• **YOUR INSTRUCTIONS**
Reproduce word for word everything in the text about "The Wolf House" from "Buried under seemingly" down to "named Paul Schäfer.".

== TEXT

“The Wolf House,” a semi-fictionalized attempt to make some sense of the real-life atrocities of Colonia Dignidad, is singularly subjective, placing viewers inside the mind of a young girl named Maria who manages to escape the infamous Chilean-based cult and takes refuge in a dilapidated house nearby with two stolen pigs named Ana and Pedro (Amalia Kassai voices all three leading roles). As the pigs begin taking on more human traits, Maria is forced to reckon with the trauma she’s endured and the suffocating effects of ideological imprisonment.
Buried under seemingly endless layers of artifice and scotch tape, “The Wolf House,” a nightmarish stop-motion film from Chilean mixed media artists Cristóbal León and Joaquín Cociña, hums with a hypnotic pace that effectively erases time; it’s the kind of story that isn’t experienced so much as endured. Scenes bleed in, out, and through each other, until the concepts of structure and movement become little more than mere abstractions. Horrifying imagery and an unshakeable, almost distracting feeling of dread occupy every one of its 75 minutes. So much so that it would be easy to never know that “The Wolf House” tells the true story of Colonia Dignidad, a cult that rose to prominence in the early 1960s, thanks to a man named Paul Schäfer.

====
== EXCERPTED RECORDS

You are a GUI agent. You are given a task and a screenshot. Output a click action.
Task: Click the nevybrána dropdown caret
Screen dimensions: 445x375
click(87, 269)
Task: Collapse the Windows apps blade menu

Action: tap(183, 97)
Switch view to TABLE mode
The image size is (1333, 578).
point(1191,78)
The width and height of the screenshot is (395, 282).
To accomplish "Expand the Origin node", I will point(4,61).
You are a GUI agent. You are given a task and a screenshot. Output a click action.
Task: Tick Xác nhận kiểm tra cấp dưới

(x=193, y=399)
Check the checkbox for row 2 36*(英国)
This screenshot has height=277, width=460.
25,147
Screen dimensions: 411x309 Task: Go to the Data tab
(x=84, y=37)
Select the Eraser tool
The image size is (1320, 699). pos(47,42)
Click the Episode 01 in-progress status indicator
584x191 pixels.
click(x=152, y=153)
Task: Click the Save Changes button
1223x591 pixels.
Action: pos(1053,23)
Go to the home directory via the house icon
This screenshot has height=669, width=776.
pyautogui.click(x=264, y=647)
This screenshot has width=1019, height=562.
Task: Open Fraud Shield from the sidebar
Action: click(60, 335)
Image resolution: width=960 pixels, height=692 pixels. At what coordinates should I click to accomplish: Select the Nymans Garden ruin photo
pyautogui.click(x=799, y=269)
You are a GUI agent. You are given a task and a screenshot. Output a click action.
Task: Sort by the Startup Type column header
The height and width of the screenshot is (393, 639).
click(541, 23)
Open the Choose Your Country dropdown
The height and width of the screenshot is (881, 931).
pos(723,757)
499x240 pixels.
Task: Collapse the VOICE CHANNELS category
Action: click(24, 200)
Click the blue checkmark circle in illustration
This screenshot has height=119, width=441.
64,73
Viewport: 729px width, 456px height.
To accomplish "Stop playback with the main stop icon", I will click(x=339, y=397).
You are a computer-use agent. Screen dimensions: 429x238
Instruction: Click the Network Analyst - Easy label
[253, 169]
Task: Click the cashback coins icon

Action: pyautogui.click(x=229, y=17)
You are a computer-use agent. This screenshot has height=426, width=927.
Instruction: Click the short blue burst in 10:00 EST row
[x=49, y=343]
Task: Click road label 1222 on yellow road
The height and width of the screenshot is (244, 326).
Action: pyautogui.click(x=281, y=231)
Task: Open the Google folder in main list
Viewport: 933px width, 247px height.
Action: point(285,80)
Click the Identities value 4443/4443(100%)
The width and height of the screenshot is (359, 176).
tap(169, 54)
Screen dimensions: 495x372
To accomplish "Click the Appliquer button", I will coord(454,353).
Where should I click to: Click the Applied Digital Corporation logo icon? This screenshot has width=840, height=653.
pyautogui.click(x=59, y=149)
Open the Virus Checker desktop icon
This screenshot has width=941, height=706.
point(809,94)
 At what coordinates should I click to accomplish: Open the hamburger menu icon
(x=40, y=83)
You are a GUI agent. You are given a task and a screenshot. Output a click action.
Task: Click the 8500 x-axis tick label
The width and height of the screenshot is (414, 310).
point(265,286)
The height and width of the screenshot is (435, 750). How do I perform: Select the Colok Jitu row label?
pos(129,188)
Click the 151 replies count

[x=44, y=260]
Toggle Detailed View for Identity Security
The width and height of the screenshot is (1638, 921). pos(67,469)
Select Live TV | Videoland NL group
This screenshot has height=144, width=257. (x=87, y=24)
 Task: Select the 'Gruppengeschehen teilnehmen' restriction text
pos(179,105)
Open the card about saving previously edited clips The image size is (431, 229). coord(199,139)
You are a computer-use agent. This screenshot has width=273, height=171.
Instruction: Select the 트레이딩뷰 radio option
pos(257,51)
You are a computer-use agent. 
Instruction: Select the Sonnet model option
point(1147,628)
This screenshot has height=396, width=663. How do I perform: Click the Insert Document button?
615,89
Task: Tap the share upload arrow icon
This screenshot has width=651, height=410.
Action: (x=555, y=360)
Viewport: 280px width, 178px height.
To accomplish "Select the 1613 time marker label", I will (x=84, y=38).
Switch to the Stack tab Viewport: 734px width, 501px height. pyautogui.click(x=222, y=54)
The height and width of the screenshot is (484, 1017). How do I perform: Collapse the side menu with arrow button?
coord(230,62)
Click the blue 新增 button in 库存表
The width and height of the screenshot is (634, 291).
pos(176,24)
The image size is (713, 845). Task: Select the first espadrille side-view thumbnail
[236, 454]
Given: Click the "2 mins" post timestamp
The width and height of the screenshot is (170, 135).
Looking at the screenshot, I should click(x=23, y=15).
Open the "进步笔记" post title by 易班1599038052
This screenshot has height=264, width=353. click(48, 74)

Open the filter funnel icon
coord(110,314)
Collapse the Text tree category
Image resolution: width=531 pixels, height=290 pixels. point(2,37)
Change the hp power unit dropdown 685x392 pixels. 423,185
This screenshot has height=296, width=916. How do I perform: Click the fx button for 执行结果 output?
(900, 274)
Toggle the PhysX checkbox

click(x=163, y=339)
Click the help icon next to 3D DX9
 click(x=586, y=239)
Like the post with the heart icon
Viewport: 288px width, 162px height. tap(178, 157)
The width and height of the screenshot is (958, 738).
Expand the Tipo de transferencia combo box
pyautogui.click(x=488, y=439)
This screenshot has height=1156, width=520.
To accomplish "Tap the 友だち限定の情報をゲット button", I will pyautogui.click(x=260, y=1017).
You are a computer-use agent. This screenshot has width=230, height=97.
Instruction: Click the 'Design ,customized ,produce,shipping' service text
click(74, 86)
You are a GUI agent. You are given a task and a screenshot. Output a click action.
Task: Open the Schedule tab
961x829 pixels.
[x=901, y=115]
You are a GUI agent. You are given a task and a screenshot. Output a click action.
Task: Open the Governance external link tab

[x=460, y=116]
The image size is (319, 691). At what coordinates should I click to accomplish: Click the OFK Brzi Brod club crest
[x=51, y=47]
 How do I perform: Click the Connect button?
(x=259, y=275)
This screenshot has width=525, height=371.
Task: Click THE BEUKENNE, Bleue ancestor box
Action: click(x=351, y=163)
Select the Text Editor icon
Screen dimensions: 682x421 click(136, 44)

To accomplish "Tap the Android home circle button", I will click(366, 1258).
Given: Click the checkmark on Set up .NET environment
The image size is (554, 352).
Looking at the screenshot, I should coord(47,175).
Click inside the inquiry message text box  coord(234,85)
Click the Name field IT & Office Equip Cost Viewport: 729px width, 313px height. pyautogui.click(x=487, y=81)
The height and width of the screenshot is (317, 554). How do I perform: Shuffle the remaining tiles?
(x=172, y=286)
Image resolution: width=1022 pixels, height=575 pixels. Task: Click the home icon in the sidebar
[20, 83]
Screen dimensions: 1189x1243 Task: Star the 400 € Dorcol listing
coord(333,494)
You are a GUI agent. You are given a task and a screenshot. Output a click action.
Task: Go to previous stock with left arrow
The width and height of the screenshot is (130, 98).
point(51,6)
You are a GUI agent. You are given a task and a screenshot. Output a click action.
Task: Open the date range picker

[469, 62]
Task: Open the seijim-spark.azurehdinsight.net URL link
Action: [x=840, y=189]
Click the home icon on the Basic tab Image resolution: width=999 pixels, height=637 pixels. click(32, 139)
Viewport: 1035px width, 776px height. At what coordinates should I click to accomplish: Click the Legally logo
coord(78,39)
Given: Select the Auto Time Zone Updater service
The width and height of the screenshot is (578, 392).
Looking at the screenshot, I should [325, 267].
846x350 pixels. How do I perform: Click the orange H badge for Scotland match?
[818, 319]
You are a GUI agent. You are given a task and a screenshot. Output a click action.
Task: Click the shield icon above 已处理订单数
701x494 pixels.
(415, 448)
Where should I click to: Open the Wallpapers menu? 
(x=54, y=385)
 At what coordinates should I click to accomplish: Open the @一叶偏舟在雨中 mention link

====

• **WRITTEN ANSWER**
Buried under seemingly endless layers of artifice and scotch tape, “The Wolf House,” a nightmarish stop-motion film from Chilean mixed media artists Cristóbal León and Joaquín Cociña, hums with a hypnotic pace that effectively erases time; it’s the kind of story that isn’t experienced so much as endured. Scenes bleed in, out, and through each other, until the concepts of structure and movement become little more than mere abstractions. Horrifying imagery and an unshakeable, almost distracting feeling of dread occupy every one of its 75 minutes. So much so that it would be easy to never know that “The Wolf House” tells the true story of Colonia Dignidad, a cult that rose to prominence in the early 1960s, thanks to a man named Paul Schäfer.